Beasley v. Beasley

MORRIS, Judge.

Defendant contends that the evidence presented is not sufficient to support the court’s finding that defendant’s income and assets after expenses are sufficient to enable him to pay the increased child support and attorney’s fee. We disagree.

Unquestionably, in determining defendant’s ability to meet the required payments for the support of his children, some reasonable allowance must be made for his living expenses, Fuchs v. Fuchs, 260 N.C. 635, 133 S.E. 2d 487 (1963), and for the fact that he has a second family. However, we agree with the court that the needs of children of his first marriage cannot be made subservient to the needs of his second family.

*258Included among the monthly expenses to which defendant testified were house payment of $305, utility bill of $105, and food for himself only of $200. We find it difficult to believe that these are necessary living expenses of the defendant. Obviously, there is some equity in the house.

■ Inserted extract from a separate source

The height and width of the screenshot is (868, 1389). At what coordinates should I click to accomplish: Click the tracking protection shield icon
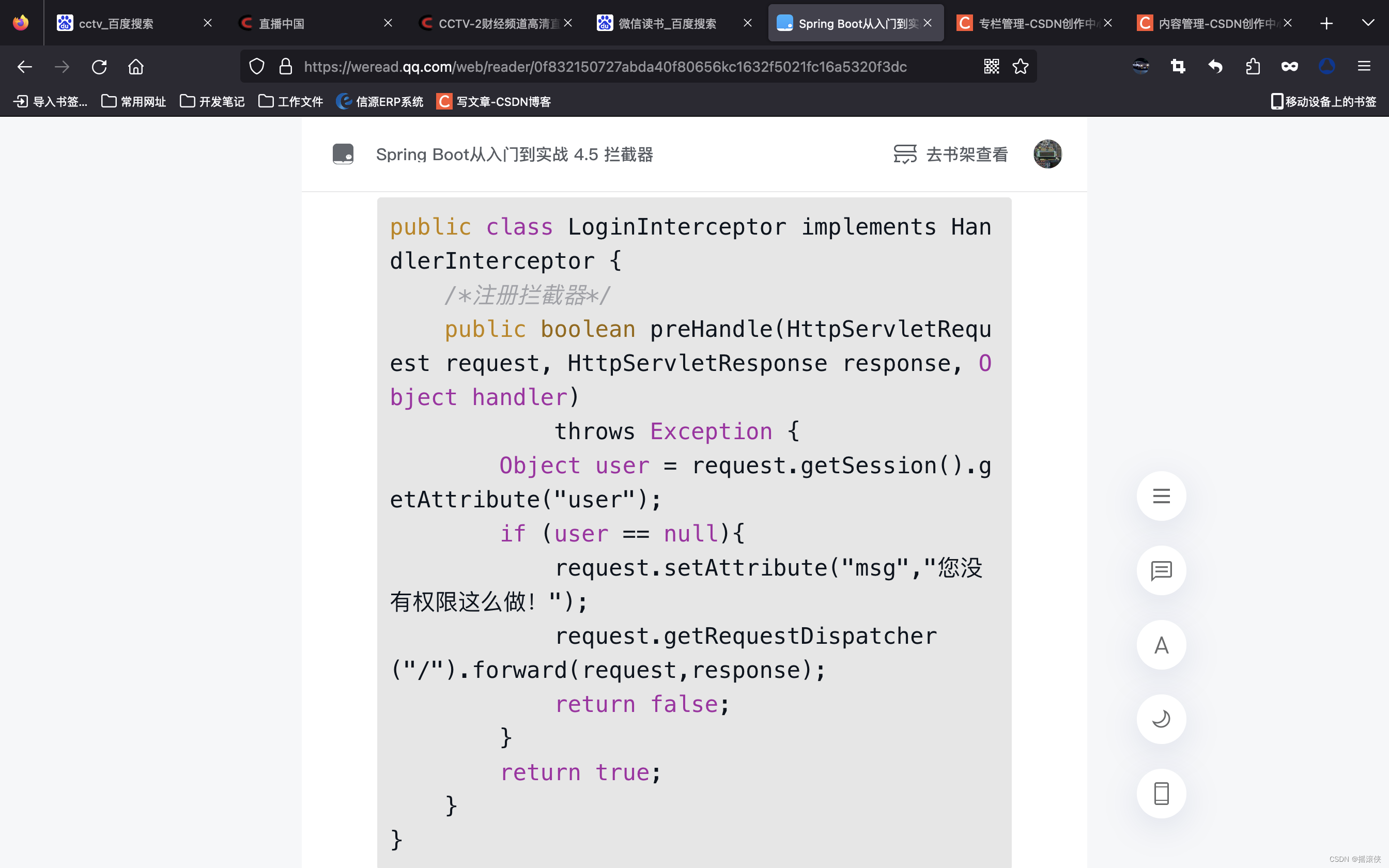pyautogui.click(x=257, y=67)
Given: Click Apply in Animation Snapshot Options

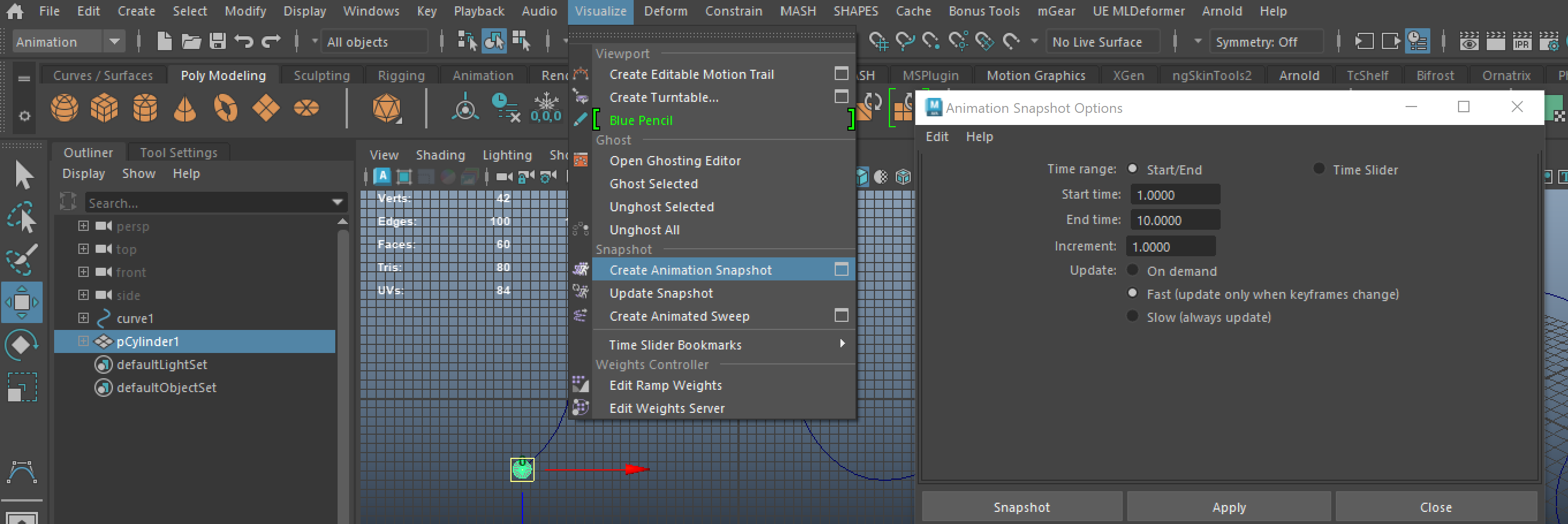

Defendant testified he drove a two-year-old car on which he made monthly payments of $145. There was no evidence with respect to how long those payments would continue. In the judgment before us, the court found as a fact that the defendant had the expenses to which he testified. There was no finding that these, or any of them, were necessary expenses. Nor was such a finding required. Finding of fact No. 17 clearly shows that the court did not consider all of the expenses listed necessary expenses. That finding is as follows:

“That the defendant’s income and assets, after consideration of his expenses, is sufficient to enable the defendant to have paid the arrearages as provided in said Order of February 8, 1977 as well as the attorney fees also provided in said Order.” (Emphasis supplied.)

A case strikingly similar to the case sub judice is Wyatt v. Wyatt, 32 N.C. App. 162, 231 S.E. 2d 42 (1977). There the father testified that his monthly expenses were in excess of $900 and his net monthly income was $589.45; and that his present wife had to work to help meet expenses. There was also testimony that he was buying a home; that he was paying on an automobile for his wife as well as one for himself; and that he owned golf equipment and maintained membership in a golf club. The court, in its order, set out all the expenses to which the father testified but found that he had the ability to pay the support ordered, which was a substantial increase over that provided for in a separation agreement. The father appealed contending that the evidence did not support a finding of the father’s ability to pay. We said, in an opinion by Chief Judge Brock, “The finding of the trial court that the plaintiff had the ability to pay the support ordered is supported in the record by competent evidence.” 32 N.C. App. at 165, 231 S.E. 2d at 43. So it is in the case sub judice.

Defendant further contends that the findings of fact were insufficient to support the court’s conclusion that defendant has willfully refused to comply with the February 1977 order and currently possesses the means to do so. In order for defendant’s *259failure to comply to be contumacious, he must possess the means to comply and deliberately refuse to do so. Bennett v. Bennett, 21 N.C. App. 390, 204 S.E. 2d 554 (1974). Here defendant admitted noncompliance and his only excuse, as the court found, was that he did not feel that he could afford to pay the increase of $15 per week. As we have previously pointed out, the court’s finding of ability to pay was supported by the evidence. This assignment of error is overruled.

Affirmed.

Judge VAUGHN concurs. Judge MARTIN dissents.